Ahí siguen los Sun Studio, haciendo su función 66 años después.

Memphis para siempre

La Gran Vía de Madrid, Times Square en Nueva York, el paseo del Prado en La Habana, Picadilly en Londres, el Strip de Las Vegas, la piazza Navona de Roma. Es una lista de algunos de los lugares del mundo, en ciudades concretas, que se han quedado para vivir en mi memoria. En algunos casos, apenas bastan unos metros. Cada uno de esos sitios por diferentes motivos. Diferentes entre sí. En ese especie de paseo de la fama, se ha colado la Beale Street de Memphis. ¿Por qué? Porque tiene personalidad propia, porque desde que entras sabes que estás en un lugar único en el mundo, que no vas a encontrar nada igual. No valen las palabras, creo, tampoco las imágenes, pero vamos a intentarlo:

En Memphis está esa parte de la ciudad que reivindica el blues. Que reconoce a B.B. King, que nació en Indianola, Misisipi, como uno de los suyos. Esa parte de la ciudad que se identifica a las claras en la Beale Street. Pero en esa misma calle coincide otro ídolo. Se llamaba Elvis y se apellidaba Presley. Curiosamente, también nació en Misisipi. Concretamente, en Tupelo. Aunque se hizo estrella ahí, en Memphis, Tennessee.

Pero vayamos por partes.

El centro de Memphis, decíamos, respira vida. Y, por encima de todo, suena a música. Casi por cualquier esquina aledaña a la Beale Street. Como esta plaza. No hace falta mucha gente, pero sí entregada:

En Memphis pasaron cosas importantes en los cincuenta. Pasó por ejemplo que trabajaba en la radio Sam Phillips. Pinchaba música pop, pero a él lo que le gustaba era el blues. Pasó que Phillips abrió un estudio de grabación que se llamó Sun Studio. Y pasó que en agosto de 1953 se dejó caer por allí y grabó un par de canciones ese tal Elvis Presley. Así sonaba:

Y pasó que sin querer empezó la historia de uno de los músicos más influyentes del pasado siglo. Así que Sun Studio es una visita obligada en Memphis. No ya solo por Elvis. Es que por allí pasaron Johnny Cash, Jerry Lee Lewis y Carl Perkins… O los cuatro juntos, en lo que se conoce como el Cuarteto del millón de dólares. Sun Studio, ahí también la gracia de la visita, sigue funcionando como estudio de grabaciones. Bob Dylan o Bruno Mars, entre otros, lo han utilizado.
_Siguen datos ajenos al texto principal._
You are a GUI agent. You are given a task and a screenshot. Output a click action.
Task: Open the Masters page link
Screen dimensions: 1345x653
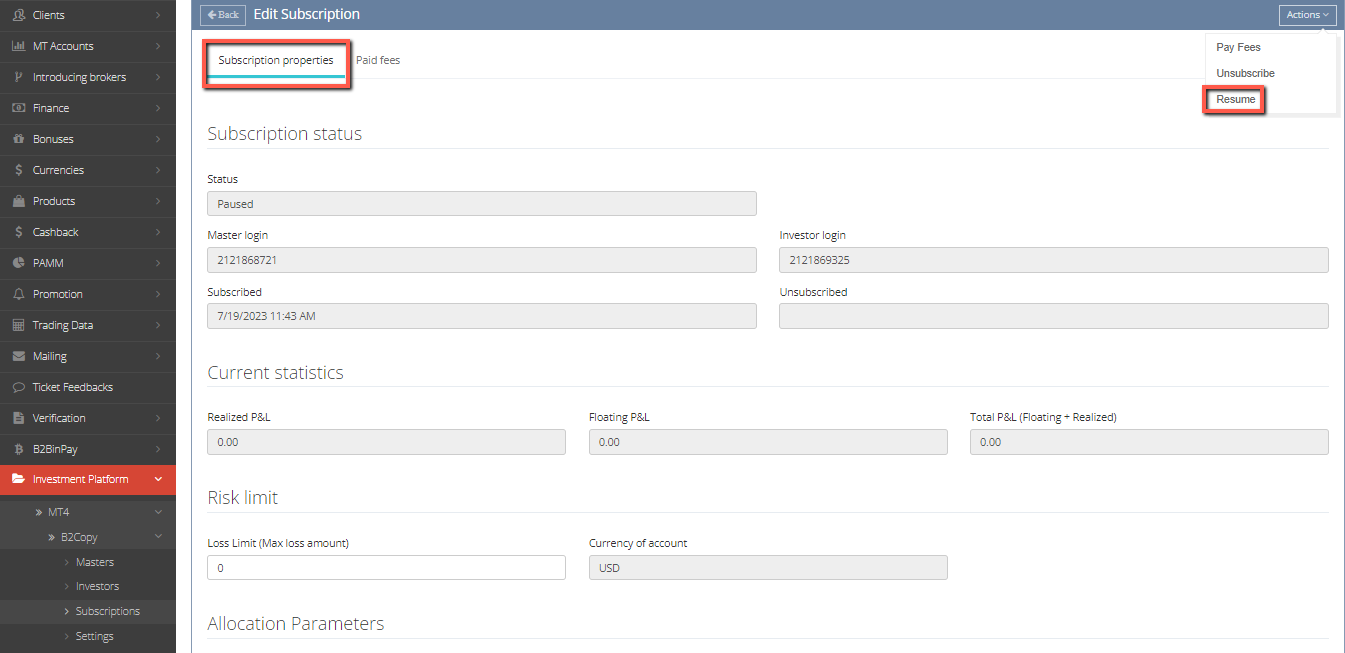point(95,562)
El salón de Graceland, la mansión de Evlis. Tenía talento, pero también era un poco hortera.

Elvis se convirtió en una estrella. Probablemente, como nunca antes había habido otra. Se compró una mansión en Memphis que se llamaba y se llama Graceland. Hoy es una atracción turística, casi un parque temático, en el que, como es lógico, se subraya lo positivo de Elvis. Se ignora, por ejemplo, por qué terminó sus días tan inflado. O por qué como actor pues bueno, era justito. Pero no estamos aquí para insultar a un tipo que cogió su voz, su meneo de caderas y su tupé y cambió la música para siempre.

Y lo hizo desde Memphis, Tennessee. Un estado en el que, por cierto, va a ganar Donald Trump. Un estado en el que de pronto puede oler toda una planta del hotel a marihuana. Un estado en el que por fin he visto en pleno centro un Starbucks. Hay turistas (sí, Misisipi, existen los turistas) señoritos de las dos costas que beben café latte, como diría Thomas Frank en su estupendo libro ¿Qué pasa con Kansas?. Esto no es Misisipi. Aquí han pasado y pasan cosas. Recordaré siempre Memphis, pero la Ruta 16 continúa y se marcha hacia Arkansas. Territorio Clinton. ¿Territorio Clinton? Bueno, al menos lo fue.